A las doce y cuarto de la noche, cuando la fiesta de la casa de enfrente se hallaba en su apogeo, subió Valentín.
—¿Quiere tomar algo antes de que me retire? —le preguntó. —Bueno.
—¿Leche, o algo más fuerte? —Algo más fuerte.
Sacó una botella de buen coñac y dos copas. Juntos brindaron por el muerto.
—Por el señor Swann.
—Por el señor Swann.
—Si necesita algo más esta noche —le informó Valentín—, estoy en la habitación que está justo encima de ésta. La señora Swann se quedará abajo, de modo que si oye a alguien caminar por ahí, no se preocupe. Estas últimas noches no duerme bien.
—¿Quién duerme bien? —repuso Harry.
Valentín lo dejó con su vigilia. Harry oyó cómo subía dificultosamente la escalera, y luego el crujido de las maderas del suelo del piso superior. Volvió a concentrarse en el televisor, pero había perdido el hilo de la película que estaba empezando a ver. Faltaba mucho para el amanecer; mientras tanto, Nueva York disfrutaría de una estupenda noche de viernes: baile, peleas, bromas.
La imagen del televisor comenzó a fallar. Harry se incorporó para acercarse al televisor, pero nunca llegó hasta él. A dos pasos de distancia de la silla en la que había estado sentado, la imagen se hizo más borrosa y desapareció del todo, con lo que la habitación quedó sepultada en una completa oscuridad. Harry apenas tuvo tiempo de notar que por las ventanas tampoco le llegaba ninguna luz de la calle. Entonces comenzó la locura.
En la oscuridad algo se movió: formas vagas se elevaron y cayeron. Tardó un momento en reconocerlas. ¡Las flores! Unas manos invisibles destrozaban las coronas y los tributos y lanzaban las flores al aire. Siguió su descenso con la vista, pero no las vio tocar el suelo. Al parecer, las maderas del suelo habían perdido toda fe en sí mismas y habían desaparecido, de modo que las flores seguían cayendo y cayendo, a través del suelo de la habitación de abajo, a través del suelo del sótano, lejos, lejos, sólo Dios sabía hacia qué destino. El miedo se apoderó de Harry, como un viejo traficante de drogas que promete un efecto soberbio. Las escasas tablas que continuaban debajo de sus pies se volvieron insustanciales. En unos segundos, él seguiría el mismo rumbo que las flores.
Miró en derredor para buscar la silla de la que se había levantado: un punto fijo en esa vertiginosa pesadilla. La silla continuaba en su sitio; logró discernir su silueta en la penumbra. Con una lluvia de flores cayéndole sobre la cabeza, intentó alcanzarla, pero cuando logró asirla, el suelo de debajo de la silla desapareció, y la luz espectral del agujero abierto bajo sus pies, permitió que Harry la viera caer hacia el infierno, dando vueltas y vueltas hasta que quedó pequeñita como la cabeza de un alfiler.
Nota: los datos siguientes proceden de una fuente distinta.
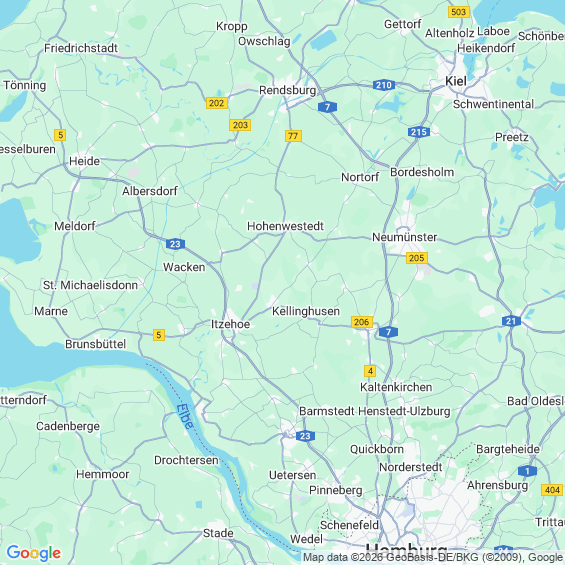Click the yellow 77 road shield

[x=293, y=136]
Y entonces desapareció, y las flores desaparecieron, y las paredes y las ventanas y hasta la última maldita cosa; desapareció todo menos él.
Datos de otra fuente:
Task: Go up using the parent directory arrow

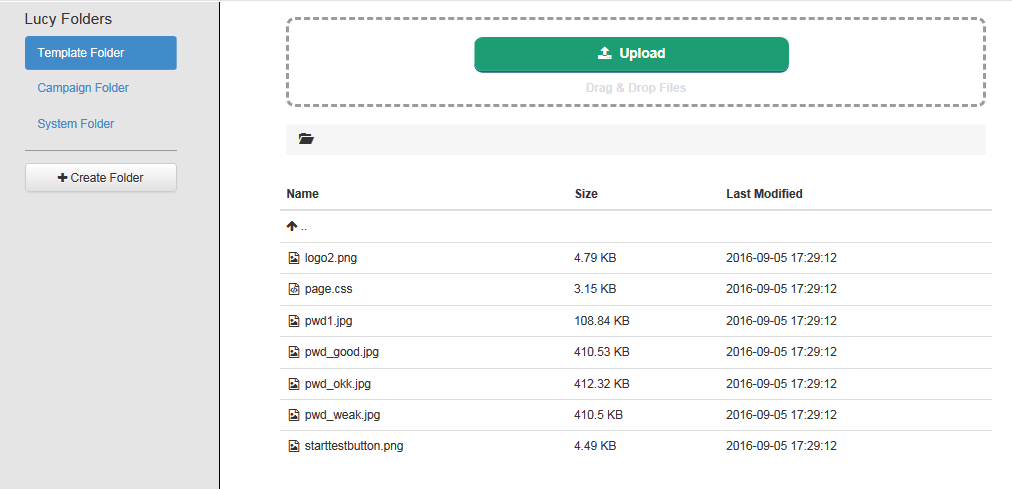Action: pyautogui.click(x=292, y=226)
Aunque no todo. Allí seguía el ataúd de Swann, la tapa continuaba abierta, los encajes prolijamente doblados hacia atrás, como la sábana de la cama de un niño. El caballete había desaparecido, igual que el suelo debajo del caballete. Pero el ataúd flotaba en la oscuridad exactamente como una morbosa ilusión, mientras desde las profundidades un ruido sordo acompañaba al truco, igual que el redoblar de un tambor militar.